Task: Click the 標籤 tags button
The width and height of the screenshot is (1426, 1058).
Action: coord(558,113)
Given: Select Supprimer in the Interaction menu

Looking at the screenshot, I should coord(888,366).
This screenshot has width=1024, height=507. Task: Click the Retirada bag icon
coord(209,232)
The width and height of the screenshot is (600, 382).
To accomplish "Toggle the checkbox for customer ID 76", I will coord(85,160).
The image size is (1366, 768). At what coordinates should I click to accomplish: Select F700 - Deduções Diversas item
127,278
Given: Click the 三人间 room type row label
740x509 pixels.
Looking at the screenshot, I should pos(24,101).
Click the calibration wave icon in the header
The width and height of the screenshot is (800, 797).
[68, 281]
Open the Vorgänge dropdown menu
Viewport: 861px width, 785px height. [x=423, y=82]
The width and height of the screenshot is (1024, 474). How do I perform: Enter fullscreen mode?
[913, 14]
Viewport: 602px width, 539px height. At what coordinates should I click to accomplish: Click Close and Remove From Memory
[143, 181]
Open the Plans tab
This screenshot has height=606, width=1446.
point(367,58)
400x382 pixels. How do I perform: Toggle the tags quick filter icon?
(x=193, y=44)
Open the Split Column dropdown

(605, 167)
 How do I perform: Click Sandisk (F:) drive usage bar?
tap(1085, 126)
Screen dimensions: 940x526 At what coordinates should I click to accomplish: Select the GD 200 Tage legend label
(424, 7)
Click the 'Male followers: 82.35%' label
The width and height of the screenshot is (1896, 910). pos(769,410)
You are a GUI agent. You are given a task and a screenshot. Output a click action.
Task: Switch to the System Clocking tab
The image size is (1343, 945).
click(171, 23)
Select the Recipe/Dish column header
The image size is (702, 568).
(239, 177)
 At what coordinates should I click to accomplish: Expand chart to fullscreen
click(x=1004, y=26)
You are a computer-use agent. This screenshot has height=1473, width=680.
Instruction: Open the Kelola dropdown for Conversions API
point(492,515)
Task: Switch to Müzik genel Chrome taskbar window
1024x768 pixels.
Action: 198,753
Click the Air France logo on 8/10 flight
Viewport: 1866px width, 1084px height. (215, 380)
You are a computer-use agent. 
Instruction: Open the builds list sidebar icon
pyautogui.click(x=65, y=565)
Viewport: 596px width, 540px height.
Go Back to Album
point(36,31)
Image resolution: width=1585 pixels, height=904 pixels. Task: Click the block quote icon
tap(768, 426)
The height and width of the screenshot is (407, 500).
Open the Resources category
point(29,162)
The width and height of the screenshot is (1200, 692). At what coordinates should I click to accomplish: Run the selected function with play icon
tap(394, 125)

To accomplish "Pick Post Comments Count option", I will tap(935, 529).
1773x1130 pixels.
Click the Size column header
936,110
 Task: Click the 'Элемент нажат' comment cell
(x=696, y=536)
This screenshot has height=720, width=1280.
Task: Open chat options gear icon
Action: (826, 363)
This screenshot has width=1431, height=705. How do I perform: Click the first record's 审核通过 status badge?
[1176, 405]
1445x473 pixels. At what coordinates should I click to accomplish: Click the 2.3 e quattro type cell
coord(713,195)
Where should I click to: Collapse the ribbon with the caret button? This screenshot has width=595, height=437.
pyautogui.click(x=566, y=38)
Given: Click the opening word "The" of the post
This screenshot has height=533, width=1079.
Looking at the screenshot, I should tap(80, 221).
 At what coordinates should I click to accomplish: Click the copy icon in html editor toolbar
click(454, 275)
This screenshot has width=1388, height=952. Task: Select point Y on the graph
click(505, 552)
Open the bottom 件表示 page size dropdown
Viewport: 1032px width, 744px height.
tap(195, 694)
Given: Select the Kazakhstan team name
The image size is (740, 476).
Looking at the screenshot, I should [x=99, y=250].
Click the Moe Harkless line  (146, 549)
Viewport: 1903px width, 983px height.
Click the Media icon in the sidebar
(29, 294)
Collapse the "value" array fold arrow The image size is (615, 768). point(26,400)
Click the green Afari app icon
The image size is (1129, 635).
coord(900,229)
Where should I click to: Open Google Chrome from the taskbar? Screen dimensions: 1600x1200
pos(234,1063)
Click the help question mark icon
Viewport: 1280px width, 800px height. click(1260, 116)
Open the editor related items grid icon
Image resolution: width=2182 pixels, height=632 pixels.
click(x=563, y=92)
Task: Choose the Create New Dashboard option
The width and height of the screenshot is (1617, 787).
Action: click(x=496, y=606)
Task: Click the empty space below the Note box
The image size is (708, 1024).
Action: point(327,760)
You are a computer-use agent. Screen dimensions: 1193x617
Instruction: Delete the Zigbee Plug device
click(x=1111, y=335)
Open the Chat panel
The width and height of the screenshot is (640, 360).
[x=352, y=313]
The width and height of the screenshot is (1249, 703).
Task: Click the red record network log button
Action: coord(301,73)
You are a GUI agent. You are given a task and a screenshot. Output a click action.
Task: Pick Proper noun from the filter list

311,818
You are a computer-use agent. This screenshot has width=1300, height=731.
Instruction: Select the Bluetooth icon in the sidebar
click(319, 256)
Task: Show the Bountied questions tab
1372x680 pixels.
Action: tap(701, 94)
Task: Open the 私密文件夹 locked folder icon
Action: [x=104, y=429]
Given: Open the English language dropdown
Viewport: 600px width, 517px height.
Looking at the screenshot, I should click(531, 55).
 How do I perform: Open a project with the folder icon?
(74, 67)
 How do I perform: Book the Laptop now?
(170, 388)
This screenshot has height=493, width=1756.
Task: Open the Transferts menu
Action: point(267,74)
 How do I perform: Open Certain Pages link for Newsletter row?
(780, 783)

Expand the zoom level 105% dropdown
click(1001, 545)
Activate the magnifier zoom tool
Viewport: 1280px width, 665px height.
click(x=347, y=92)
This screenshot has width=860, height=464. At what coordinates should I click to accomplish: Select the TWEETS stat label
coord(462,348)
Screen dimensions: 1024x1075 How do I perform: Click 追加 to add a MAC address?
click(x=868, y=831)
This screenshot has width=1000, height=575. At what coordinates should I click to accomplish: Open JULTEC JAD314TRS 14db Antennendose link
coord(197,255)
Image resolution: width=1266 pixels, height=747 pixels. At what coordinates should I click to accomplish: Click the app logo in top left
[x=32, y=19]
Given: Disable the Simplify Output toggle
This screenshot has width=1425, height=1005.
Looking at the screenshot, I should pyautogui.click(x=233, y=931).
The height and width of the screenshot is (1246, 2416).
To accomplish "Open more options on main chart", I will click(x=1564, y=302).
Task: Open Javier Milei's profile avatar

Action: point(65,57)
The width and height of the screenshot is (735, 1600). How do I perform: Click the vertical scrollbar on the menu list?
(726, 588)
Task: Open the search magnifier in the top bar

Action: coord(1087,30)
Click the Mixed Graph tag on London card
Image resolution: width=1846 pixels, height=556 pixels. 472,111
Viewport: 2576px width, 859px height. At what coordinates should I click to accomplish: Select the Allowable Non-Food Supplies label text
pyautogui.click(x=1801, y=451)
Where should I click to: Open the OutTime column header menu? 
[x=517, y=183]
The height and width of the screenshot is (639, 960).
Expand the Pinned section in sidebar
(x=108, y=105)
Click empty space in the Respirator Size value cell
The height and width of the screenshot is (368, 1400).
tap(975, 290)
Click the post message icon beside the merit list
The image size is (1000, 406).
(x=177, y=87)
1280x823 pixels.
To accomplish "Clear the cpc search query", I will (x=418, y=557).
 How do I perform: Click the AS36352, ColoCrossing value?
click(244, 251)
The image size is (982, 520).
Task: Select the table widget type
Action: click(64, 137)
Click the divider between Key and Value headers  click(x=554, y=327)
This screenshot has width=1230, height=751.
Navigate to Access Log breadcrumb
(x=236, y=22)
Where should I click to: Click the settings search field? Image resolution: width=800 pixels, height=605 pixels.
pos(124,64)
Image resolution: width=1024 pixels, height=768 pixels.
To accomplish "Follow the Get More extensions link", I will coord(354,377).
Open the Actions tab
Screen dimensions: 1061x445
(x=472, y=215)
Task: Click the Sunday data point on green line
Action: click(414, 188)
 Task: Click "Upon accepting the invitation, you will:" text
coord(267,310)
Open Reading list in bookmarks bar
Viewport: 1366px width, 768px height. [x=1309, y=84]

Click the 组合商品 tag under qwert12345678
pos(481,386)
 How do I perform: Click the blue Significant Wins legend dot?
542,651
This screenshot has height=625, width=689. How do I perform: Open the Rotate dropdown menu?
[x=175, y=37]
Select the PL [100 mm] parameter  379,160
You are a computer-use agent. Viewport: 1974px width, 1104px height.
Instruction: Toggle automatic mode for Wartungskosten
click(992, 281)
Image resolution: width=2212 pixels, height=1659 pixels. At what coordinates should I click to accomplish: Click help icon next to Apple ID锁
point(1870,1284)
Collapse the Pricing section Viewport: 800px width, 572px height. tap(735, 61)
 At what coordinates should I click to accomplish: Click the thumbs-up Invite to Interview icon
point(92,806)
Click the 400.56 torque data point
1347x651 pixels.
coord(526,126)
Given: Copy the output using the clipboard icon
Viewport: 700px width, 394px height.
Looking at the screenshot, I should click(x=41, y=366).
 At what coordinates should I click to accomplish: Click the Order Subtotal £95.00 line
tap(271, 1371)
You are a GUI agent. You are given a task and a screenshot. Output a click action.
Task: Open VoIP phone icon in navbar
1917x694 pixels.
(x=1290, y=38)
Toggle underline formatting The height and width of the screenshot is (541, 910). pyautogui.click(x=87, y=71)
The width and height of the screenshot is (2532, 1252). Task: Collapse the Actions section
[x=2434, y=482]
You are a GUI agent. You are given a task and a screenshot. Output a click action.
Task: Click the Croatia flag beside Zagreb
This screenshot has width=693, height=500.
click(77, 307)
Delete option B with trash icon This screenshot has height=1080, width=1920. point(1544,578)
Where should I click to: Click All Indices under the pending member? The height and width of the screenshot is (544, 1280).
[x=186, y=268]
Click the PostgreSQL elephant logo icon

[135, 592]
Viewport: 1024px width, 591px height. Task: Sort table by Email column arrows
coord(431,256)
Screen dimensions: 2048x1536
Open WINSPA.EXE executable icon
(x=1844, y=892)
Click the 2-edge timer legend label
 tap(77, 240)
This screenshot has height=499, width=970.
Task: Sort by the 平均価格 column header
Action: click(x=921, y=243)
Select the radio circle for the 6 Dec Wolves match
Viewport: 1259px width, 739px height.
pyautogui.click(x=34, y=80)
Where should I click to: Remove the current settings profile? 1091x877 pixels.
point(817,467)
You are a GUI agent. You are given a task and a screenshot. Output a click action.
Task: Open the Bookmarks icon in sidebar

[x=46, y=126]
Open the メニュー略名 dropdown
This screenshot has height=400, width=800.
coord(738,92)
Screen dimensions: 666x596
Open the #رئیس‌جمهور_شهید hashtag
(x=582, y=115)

§ **Required task**
Could you copy, unchanged, the lines of the records that start with the line containing "This screenshot has width=1388, height=952." and end with the line containing "(615, 768). point(26,400)", including both of those lines?

§ **Solution**
This screenshot has width=1388, height=952. Task: Select point Y on the graph
click(505, 552)
Open the bottom 件表示 page size dropdown
Viewport: 1032px width, 744px height.
tap(195, 694)
Given: Select the Kazakhstan team name
The image size is (740, 476).
Looking at the screenshot, I should [x=99, y=250].
Click the Moe Harkless line  (146, 549)
Viewport: 1903px width, 983px height.
Click the Media icon in the sidebar
(29, 294)
Collapse the "value" array fold arrow The image size is (615, 768). point(26,400)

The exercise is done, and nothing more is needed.